There was a collision involving an articulated lorry which left the B1248 at Wharram, near Malton, at about 9.35am. The driver suffered a back injury and was treated at the scene by paramedics.

On Friday, a motorcyclist managed to phone for help after his bike left the A64 near Sherburn and came to rest on his right leg, trapping him under the machine. He was taken to Scarborough Hospital with severe bruising.

Inspector Mick Barron, of North Yorkshire Police roads policing group, said: “With the adverse weather set to continue for the next few days, I would like to remind drivers to keep up-to-date with the latest traffic and travel information and, if conditions are severe, to travel only if the journey is essential.”

Public toilets across the area were closed after a pipe burst at Lakeside, Thornton-le-Dale.

Becky Bennett, Ryedale District Council’s Streetscene manager said the decision was made to avoid damage being caused to other toilets during the current freeze, but they would re-open as soon as the weather conditions improved.

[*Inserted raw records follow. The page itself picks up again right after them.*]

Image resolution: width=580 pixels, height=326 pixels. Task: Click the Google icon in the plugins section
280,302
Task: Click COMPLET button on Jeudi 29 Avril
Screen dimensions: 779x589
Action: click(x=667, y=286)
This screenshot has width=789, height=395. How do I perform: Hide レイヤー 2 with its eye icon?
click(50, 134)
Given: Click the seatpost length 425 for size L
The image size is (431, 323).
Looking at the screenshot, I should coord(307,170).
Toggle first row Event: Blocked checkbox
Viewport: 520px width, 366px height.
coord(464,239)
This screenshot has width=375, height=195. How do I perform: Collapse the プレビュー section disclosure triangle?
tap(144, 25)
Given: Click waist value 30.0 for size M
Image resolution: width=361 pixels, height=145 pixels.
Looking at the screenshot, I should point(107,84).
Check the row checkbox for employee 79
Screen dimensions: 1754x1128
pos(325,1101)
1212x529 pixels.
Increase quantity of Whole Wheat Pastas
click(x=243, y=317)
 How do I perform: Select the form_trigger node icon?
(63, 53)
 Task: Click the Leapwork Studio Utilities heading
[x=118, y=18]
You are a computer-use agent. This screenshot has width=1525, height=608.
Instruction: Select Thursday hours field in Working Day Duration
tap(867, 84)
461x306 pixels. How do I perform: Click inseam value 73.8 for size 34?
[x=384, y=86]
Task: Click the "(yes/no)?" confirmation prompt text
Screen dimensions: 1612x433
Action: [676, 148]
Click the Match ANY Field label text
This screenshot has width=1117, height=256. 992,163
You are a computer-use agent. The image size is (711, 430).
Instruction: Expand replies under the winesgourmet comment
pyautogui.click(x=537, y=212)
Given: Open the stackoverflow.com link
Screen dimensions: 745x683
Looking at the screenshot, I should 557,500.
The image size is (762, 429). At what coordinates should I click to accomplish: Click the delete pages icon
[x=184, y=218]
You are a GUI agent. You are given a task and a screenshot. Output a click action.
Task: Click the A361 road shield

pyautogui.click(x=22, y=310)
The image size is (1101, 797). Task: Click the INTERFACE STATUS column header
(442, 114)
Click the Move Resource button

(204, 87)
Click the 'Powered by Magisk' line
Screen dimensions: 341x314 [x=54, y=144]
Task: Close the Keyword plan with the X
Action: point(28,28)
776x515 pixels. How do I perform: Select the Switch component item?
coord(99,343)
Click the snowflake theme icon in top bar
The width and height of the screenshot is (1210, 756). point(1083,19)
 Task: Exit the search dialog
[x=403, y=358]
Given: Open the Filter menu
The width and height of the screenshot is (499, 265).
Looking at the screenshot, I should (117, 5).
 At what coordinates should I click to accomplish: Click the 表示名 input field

She added that households had not received their normal waste collection service because of the extreme weather.

“Residents are advised to take their waste and recycling items from the kerbside and we will collect them as part of the next scheduled collection.

“We apologise for any inconvenience. However it is essential to manage the risk associated with the health and safety of our staff, the public and potential hazards associated with the large refuse vehicles at times of such weather in rural areas.”